Aisyah Muhaddisi (Bachelor Program of Computer Science
FMIPA UGM, Yogyakarta)

Bambang Nurcahyo Prastowo (Department of Computer Science and Electronics, FMIPA UGM, Yogyakarta)
Diyah Utami Kusumaning Putri (Department of Computer Science and Electronics, FMIPA UGM, Yogyakarta)



Article Info

Publish Date
31 Oct 2021

Abstract

Sarcasm is one of the problem that affect the result of sentiment analysis. According to Maynard and Greenwood (2014), performance of sentiment analysis can be improved when sarcasm also identified. Some research used Naïve Bayes and Random Forest method on sentiment analysis process.
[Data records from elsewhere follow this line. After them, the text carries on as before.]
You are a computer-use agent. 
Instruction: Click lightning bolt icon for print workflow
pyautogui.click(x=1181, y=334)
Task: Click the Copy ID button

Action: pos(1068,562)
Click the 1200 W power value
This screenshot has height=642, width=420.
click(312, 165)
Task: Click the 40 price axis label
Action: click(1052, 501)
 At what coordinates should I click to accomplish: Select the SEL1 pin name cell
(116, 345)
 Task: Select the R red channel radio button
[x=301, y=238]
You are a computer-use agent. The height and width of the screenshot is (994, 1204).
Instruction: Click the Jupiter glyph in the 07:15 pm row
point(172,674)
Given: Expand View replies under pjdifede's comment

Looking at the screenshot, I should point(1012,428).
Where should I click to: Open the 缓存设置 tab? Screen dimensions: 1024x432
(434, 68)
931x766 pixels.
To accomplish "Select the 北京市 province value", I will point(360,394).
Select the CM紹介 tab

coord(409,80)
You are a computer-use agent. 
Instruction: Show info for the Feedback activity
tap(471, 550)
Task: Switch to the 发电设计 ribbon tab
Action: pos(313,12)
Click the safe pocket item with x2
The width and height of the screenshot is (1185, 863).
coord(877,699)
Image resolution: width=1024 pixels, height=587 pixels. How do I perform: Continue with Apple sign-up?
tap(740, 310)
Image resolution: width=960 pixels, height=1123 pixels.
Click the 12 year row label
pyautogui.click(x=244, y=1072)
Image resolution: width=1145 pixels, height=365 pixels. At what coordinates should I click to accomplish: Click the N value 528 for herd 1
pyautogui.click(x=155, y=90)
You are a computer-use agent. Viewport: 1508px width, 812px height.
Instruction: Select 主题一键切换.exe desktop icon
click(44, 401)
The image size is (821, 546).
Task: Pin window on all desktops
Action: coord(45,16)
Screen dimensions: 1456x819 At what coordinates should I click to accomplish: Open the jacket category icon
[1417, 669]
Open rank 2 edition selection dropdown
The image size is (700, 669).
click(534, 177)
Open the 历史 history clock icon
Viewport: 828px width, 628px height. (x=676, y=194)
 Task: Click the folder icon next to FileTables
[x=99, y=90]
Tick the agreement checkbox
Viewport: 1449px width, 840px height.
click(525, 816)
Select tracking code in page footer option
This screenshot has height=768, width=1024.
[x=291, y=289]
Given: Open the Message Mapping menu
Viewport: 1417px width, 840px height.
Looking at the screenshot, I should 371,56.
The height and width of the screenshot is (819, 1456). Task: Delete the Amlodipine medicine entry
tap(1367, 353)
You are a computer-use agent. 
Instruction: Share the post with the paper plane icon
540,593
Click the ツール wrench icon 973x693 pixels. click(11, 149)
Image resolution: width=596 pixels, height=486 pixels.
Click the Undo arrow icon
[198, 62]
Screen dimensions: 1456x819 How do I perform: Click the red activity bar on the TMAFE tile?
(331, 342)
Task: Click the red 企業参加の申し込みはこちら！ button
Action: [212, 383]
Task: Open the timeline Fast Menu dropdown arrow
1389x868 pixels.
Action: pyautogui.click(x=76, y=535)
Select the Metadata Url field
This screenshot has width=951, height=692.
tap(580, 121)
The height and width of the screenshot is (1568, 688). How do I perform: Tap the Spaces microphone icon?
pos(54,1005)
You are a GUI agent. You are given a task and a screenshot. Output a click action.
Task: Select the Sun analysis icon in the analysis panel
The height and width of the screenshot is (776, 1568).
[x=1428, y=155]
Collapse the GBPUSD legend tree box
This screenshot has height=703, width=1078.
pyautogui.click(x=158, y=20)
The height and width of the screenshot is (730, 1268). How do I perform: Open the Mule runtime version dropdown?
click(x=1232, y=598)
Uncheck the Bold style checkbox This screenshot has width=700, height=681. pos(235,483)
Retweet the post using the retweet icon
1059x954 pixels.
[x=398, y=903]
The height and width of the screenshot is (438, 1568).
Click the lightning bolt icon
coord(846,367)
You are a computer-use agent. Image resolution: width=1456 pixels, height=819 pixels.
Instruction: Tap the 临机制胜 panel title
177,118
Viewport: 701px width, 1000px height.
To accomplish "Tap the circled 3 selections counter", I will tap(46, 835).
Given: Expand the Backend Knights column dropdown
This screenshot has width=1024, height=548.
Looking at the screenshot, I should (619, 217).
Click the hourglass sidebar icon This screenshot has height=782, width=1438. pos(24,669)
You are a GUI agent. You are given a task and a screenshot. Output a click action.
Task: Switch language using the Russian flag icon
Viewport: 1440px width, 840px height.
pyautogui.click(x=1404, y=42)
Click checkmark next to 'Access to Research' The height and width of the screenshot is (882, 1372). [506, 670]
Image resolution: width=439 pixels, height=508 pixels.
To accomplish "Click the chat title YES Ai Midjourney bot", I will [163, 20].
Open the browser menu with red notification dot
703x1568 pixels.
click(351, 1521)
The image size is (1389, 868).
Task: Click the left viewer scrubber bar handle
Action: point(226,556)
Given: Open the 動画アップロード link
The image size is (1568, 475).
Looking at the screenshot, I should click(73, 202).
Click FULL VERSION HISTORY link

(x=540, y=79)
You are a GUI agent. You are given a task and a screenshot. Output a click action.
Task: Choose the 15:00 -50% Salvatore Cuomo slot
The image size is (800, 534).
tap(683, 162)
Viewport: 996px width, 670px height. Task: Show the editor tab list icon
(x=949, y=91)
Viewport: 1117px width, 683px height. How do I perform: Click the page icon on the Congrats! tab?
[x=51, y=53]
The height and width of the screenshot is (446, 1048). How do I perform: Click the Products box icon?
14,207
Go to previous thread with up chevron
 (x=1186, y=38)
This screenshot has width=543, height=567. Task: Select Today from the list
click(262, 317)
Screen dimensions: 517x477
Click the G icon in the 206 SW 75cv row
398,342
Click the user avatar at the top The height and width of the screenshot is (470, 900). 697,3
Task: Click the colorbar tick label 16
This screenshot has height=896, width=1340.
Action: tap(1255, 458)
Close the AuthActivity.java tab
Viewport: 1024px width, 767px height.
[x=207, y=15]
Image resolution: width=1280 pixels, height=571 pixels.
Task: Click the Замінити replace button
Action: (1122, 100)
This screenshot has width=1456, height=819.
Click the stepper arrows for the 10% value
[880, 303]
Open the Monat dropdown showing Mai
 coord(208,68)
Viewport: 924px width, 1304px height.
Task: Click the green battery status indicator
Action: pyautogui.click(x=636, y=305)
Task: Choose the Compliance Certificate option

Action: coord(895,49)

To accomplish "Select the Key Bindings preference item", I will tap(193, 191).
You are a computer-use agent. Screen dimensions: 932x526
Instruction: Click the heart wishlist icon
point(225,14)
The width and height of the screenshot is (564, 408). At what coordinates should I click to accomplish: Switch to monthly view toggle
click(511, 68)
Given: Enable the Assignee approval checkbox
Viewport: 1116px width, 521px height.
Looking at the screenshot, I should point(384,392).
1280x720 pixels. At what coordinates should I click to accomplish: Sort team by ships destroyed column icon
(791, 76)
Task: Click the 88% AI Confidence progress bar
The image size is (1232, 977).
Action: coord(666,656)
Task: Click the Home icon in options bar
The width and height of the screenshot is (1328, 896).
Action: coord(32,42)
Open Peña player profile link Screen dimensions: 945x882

On Salles, dkk (2018) research, in some cases Random Forest outperform the performance by Support Vector Machine that known as a superior method. In this research, we did sentiment analysis on comment section on Instagram account of Indonesian politician. This research compare the accuracy of  sentiment analysis with sarcasm detection and analysis sentiment without sarcasm detection, sentiment analysis with Naïve Bayes and Random Forest method  then Random Forest for sarcasm detection. This research resulted in accuracy value in sentiment analysis without sarcasm detection with Naïve Bayes 61%, with Random Forest method 72%. Accuracy on sentiment analysis with sarcasm detection using Naïve Bayes – Random Forest method is 60% and using Random Forest – Random Forest method is 71%.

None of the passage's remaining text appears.